Where to begin... First, I have included the legal wording in quotation below. If you have skin in the game as a developer and you do not read it, you do so at your own peril.
The CFTC just cracked down on three separate derivative defi protocols, despite IP blocking the Usa and blocking the use of VPNs. This means, it isn't going to be enough, and in conjunction with the 279 page Treasury Proposal, the Usa clearly has plans on *how* it's going to make foreign development teams block americans.
This industry is about to be forced to use massive clear list and block lists on virtually all front ends, by the americans. This is a prelude to them putting it onchain, and mandating it onchain globally, which is of course what G20 wants.
The more important question is what *is* an "associative list" or "list of association". First we need to be clear, the Usa has hijacked the crypto industry with its Sanction politics. Most hard privacy advocates including me do not fully agree with this privacy paper put out by Vitalik, this is an internationally mandated "proof of innocence" and not "proof of guilt" because "Muh Sanctions".

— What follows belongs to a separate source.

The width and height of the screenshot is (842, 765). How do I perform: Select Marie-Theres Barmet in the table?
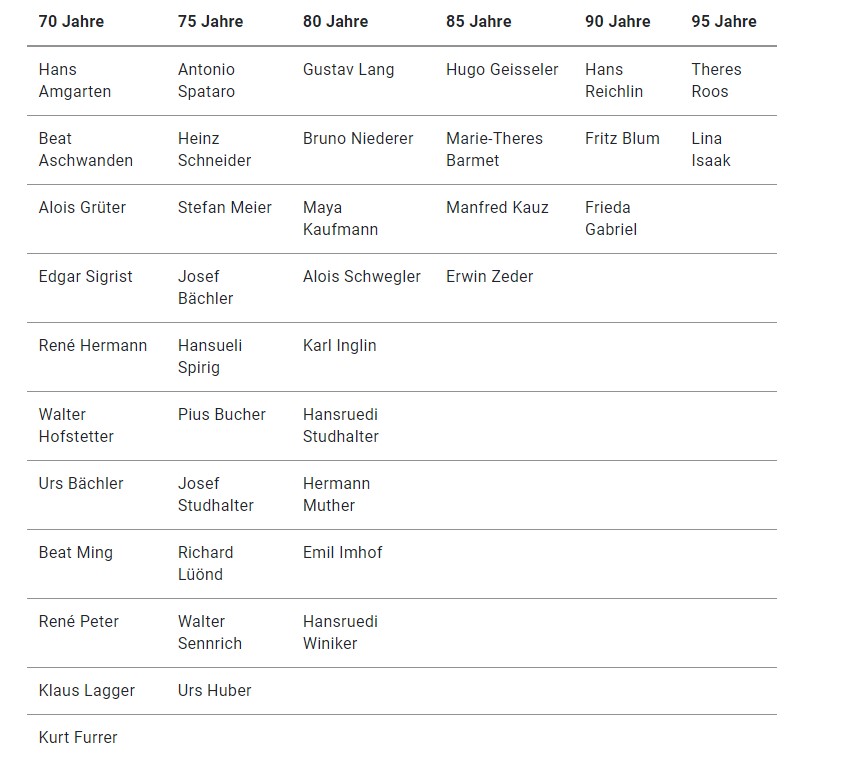click(x=494, y=149)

VC-backed “crypto” will give superpowers to central bankers & tyrants. Few will understand.
"how do they get super powers"
>they control the liquidity and banking onboarding
>they have the entire protocol stack doxxed
>they write the regulatory moats for themselves
>they do mergers and acquisition to get it back to the wealthy upper stakeholder of private equity in the West
>they have a global geolocation-metadata-mossaic of Eth and Solana, most of cosmos
They have all the meta data and they have etherscan, they have all the doxx information to all the central exchanges in the world, they can and will use machine learning to tie addresses to black and white lists, then enforce them with federal prosecution and extradition.

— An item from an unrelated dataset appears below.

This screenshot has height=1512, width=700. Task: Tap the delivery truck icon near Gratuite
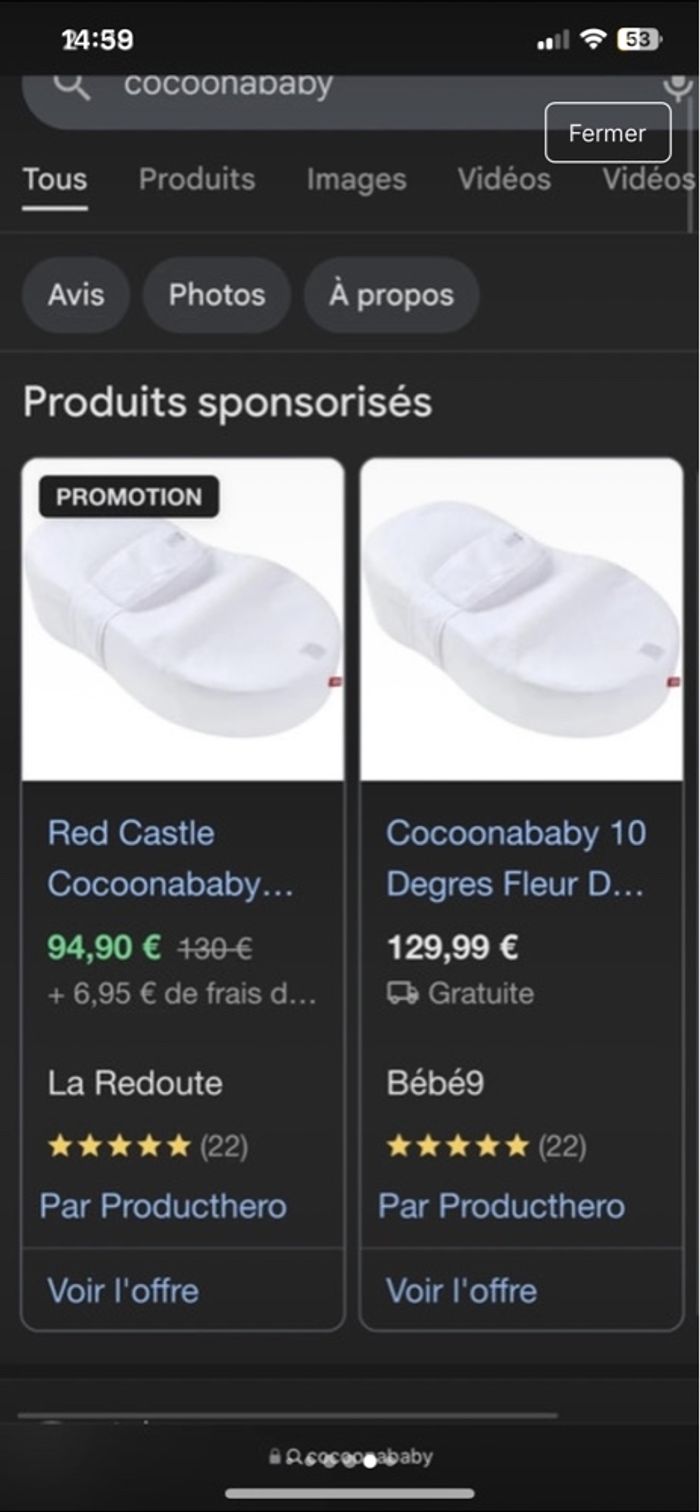(402, 993)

There are virtually no limitations/restrictions or regulations against these Chain analysis companies, they have a free for all of metadata and junk forensics, it's the Patriot act onchain. They are, they can, and they will, and they will be doing *much more* machine learning basic forensics to build these "association lists" to "give" to larger VC protocols.
They will not let non american self regulatory organizations decide on associative lists, they will force it on you with the IMF and Fatf/EU regs and Fatca/Ofac style regs, it will be top down, done with Ciphertrace and Cisa/DHS/FBI etc, compliance cost will bankrupt small company. They will never have some fairy tell honour system for geoblocking public crypto addresses from smart contracts, it will be lists made by american, curated by intelligence, and forced on the rest of the world with central planning, after VC merges and acquires everything.
You won't be able to get this geolocation taint off of your addresses or get new addresses easily without committing felonies, or do "chain breaks" with monero or TC, they will make it hard to do, so you're stuck with the taint, so they can kill actual DeFi.
If you have middleware and spyware that blocks entire countries of people, or entire protocols, and money flows from unregistered unlicensed non US-VC smart contracts with geo-contamination based blocking- that isn't DeFi. That isn't permissionless.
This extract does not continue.